Kiva is one of the most popular micro platforms thanks to its ease-of-use, its relative popularity, and easy repayment terms. Kiva works by allowing participants to loan money in increments of $25 and up to aspiring business owners in the Kiva database. Loans generated through this process are seen as traditional loans with strict repayment terms, and repayment rates are strong.

The Small Business Administration (SBA) also offers microloans, though their criteria differ from other companies. The SBA involves acts as an intermediary between the borrower and the actual lender, and credit requirements vary greatly by lender.

In general, the lenders that work with the SBA require collateral as well as a personal guarantee from the borrower. SBA microloans are generally not available to anyone who has previously defaulted on a government-issued loan, though the SBA notes that most people who are able to explain prior financial difficulties in writing still stand a chance of getting approved.

Another microlending platform is PayPal Working Capital. Since PayPal currently serves more than 152 million accounts, they have a significant amount of leverage in the field.

PayPal Working Capital offers borrowers loans ranging from $5000 to $60,000, allowing them to be repaid based on a fixed percentage of monthly sales. This percentage is not broadcast openly on the PayPal Working Capital website, but the company insists that the percentage of sales model gives business owners a great deal of flexibility, particularly early on when sales may be slow or difficult to forecast.

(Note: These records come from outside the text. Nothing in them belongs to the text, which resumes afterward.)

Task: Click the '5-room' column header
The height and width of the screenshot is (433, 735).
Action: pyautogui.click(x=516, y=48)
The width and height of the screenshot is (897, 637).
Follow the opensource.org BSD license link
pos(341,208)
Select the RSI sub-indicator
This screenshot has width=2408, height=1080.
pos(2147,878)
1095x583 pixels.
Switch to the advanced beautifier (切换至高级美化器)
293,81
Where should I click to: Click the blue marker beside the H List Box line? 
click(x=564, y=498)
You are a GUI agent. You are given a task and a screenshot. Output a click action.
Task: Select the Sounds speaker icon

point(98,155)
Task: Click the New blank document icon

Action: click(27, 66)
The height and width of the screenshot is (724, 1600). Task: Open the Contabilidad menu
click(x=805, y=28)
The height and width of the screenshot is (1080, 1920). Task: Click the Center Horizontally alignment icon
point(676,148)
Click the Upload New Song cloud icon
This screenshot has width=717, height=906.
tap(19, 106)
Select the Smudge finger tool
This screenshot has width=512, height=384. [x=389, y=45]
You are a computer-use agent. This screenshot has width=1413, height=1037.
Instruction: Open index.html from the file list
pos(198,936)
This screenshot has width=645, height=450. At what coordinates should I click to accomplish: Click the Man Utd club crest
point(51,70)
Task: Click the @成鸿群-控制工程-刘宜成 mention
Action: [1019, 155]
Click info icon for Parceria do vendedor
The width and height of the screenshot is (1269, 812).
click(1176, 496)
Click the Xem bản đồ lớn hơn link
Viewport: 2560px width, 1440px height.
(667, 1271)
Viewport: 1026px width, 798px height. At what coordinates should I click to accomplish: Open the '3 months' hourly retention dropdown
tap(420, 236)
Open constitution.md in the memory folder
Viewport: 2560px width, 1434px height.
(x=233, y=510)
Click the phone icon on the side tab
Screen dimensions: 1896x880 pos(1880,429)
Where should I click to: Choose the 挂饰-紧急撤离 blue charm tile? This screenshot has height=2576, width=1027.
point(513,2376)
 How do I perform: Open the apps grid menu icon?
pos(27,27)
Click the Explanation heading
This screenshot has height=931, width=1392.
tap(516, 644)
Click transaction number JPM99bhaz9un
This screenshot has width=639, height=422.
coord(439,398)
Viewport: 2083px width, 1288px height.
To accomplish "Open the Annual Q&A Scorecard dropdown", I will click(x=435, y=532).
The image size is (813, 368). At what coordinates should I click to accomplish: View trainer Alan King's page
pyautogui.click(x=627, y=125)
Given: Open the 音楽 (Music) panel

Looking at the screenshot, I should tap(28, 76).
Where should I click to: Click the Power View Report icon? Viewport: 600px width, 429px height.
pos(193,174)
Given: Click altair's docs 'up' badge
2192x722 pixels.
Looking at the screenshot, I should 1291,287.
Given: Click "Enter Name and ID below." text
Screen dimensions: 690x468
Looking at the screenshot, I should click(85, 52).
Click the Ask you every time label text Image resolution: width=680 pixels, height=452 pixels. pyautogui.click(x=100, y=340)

PayPal Working Capital requires no credit check, as PayPal is able to get a good look at typical sales if the business owner has already been using PayPal to process customer transactions. Once approved through PayPal Working Capital, the borrower usually has access to funds within minutes.

PayPal Working Capital also monitors all loan accounts for repayment activity. This monitoring will help business owners stay on track with repayment. Should the business owner run into any issues, PayPal Working Capital representatives will contact the owner to make arrangements rather than allow them to get further behind.

What Borrowers Need to Know about Microlending

Before applying for microloan, there are a few things to consider. It is always a good idea to research any microlender or web-based lending platform. If you are credit challenged, it will be critical to find a microlender that also reports to one or all of the major credit bureaus, as timely payments will raise your credit profile. Also, be sure to compare the rates between microlenders to ensure you are getting the best deal possible.

Once you select a microlender, ensure that your business affairs are in order and ready to be presented. The microlender will want to understand the nature of your business, where you see your business in the future, as well as current and projected revenue.

In addition to the business side, be sure that you are able to clearly communicate your personal story and what is driving you to want to be a business owner. In some instances, it may be important for you to have a co-borrower lined up in the event that you don’t qualify on your own.

When applying for a microloan, the required documentation is generally the same as it would be for any other loan. Potential borrowers will be required to present government-issued ID, proof of income or cash flow, purpose of the loan, and a business plan, as well as proof of any investment capital that has already been received. Additional information may be required based on the lender’s standards.

These are just a few of the available microloan options out there for aspiring entrepreneurs who may have faced credit challenges in the past. Provided you do proper research and meet the criteria, you will likely be able to find the microlender that’s right for you.